No assurance can be given that such future results will be achieved; actual events or results may differ materially as a result of risks and uncertainties facing Burjeel Holdings. Such risks and uncertainties could cause actual results to vary materially from the future results indicated, expressed or implied in such forward-looking statements. The forward-looking statements contained in this announcement speak only as of the date of this announcement. Burjeel Holdings, the Selling Shareholder and their respective affiliates expressly disclaim any obligation or undertaking to release publicly any updates or revisions to any forward-looking statements contained in this announcement to reflect any change in its expectations or any change in events, conditions or circumstances on which such statements are based unless required to do so by applicable law.

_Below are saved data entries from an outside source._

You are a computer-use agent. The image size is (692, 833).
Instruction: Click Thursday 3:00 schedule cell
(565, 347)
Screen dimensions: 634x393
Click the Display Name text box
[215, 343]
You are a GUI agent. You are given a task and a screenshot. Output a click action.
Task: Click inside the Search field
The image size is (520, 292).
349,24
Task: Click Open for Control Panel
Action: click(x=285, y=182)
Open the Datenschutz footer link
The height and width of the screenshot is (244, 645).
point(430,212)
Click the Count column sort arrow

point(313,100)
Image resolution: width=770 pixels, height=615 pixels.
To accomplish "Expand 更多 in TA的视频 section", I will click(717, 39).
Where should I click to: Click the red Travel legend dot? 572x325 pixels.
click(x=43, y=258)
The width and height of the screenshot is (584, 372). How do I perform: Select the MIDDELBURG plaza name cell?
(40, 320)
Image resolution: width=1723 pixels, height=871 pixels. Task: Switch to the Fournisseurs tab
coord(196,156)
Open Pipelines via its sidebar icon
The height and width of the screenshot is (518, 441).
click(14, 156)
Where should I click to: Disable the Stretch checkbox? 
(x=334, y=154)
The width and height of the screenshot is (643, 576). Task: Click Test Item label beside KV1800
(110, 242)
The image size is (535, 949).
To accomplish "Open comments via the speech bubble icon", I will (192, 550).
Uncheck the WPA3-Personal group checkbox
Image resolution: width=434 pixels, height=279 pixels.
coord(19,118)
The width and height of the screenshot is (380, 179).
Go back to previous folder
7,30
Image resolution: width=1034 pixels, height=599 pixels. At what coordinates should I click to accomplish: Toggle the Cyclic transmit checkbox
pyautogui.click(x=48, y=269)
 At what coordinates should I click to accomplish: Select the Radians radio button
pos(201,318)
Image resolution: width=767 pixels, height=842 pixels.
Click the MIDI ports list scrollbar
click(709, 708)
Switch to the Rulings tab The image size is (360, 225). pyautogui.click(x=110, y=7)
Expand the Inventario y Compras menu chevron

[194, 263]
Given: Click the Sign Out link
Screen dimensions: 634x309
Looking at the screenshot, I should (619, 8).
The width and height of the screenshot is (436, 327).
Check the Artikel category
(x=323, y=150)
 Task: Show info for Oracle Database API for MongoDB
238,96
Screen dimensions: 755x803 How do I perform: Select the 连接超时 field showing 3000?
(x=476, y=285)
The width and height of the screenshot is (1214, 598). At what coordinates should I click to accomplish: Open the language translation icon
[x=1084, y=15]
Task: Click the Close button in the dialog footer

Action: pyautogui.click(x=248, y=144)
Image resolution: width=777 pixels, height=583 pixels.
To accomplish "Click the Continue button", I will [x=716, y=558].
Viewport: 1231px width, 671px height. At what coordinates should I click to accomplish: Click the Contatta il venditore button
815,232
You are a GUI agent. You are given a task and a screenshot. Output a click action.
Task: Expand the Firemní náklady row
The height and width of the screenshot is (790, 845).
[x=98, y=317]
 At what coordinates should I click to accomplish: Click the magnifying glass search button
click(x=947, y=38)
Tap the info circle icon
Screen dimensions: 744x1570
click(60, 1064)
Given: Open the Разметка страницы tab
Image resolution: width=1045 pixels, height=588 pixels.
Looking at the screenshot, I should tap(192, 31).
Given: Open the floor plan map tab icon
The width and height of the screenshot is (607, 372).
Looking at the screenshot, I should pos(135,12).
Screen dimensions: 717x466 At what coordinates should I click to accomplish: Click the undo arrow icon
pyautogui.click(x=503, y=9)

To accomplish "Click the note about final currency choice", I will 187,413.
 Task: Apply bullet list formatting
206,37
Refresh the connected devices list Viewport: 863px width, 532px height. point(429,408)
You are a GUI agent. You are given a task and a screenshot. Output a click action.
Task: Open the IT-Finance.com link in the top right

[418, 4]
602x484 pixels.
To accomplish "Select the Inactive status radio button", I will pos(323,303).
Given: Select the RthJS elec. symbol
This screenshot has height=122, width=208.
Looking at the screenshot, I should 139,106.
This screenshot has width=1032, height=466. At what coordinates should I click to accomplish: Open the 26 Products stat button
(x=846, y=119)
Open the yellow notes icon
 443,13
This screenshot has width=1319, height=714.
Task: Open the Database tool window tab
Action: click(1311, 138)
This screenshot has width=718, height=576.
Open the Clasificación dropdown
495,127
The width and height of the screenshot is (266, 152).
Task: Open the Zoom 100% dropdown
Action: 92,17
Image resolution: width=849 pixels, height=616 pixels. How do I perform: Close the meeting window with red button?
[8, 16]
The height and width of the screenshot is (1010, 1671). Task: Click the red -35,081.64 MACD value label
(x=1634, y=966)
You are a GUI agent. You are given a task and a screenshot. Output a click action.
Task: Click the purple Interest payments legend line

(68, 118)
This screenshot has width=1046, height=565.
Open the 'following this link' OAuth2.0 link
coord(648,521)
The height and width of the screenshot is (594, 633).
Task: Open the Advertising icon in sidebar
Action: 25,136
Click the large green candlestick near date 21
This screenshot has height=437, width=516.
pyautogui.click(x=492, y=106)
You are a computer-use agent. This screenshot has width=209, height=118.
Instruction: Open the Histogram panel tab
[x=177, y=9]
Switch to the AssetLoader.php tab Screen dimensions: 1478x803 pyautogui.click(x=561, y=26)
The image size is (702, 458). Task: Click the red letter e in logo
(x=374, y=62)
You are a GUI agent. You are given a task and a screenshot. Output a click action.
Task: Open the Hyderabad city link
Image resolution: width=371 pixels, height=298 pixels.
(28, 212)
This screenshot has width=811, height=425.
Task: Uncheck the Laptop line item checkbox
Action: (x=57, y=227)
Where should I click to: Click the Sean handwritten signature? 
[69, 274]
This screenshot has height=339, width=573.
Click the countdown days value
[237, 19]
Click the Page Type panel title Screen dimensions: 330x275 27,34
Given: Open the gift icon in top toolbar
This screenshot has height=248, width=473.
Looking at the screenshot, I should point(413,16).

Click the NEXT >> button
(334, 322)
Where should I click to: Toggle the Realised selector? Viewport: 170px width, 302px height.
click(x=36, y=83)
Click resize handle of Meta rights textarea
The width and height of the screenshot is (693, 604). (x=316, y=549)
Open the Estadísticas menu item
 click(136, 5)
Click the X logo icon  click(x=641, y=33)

J.P. Morgan is not participating in, or managing, any aspect of the Offering (including, without limitation, marketing to investors, the related book-building process, the preparation and publication of the Prospectus (including with respect to the truth, accuracy, completeness or fairness of any information or opinions in such document (or whether any information has been omitted therefrom)), the provision of underwriting services or receiving any part of the subscription monies payable under the Offering).

None of J.P. Morgan or any of its affiliates, or any of their respective directors, officers, employees, advisers, agents, accepts any responsibility or liability whatsoever for, or makes any representation or warranty, express or implied, as to the truth, accuracy, completeness or fairness of the information or opinions in this announcement (or whether any information has been omitted from this announcement) or any other information relating to Burjeel Holdings or associated companies, whether written, oral or in a visual or electronic form, and howsoever transmitted or made available or for any loss howsoever arising from any use of this announcement or its contents or otherwise arising in connection therewith. J.P. Morgan Securities plc is authorised by the Prudential Regulatory Authority and regulated by the Financial Conduct Authority and the Prudential Regulatory Authority in the United Kingdom.

J.P. Morgan is acting exclusively for the Company and the Selling Shareholder and no-one else in connection with the Offering. It will not regard any other person as its client in relation to the Offering and will not be responsible to anyone other than the Company and the Selling Shareholder for providing the protections afforded to its clients, nor for providing advice in relation to the Offering, the contents of this announcement or any transaction, arrangement or other matter referred to herein.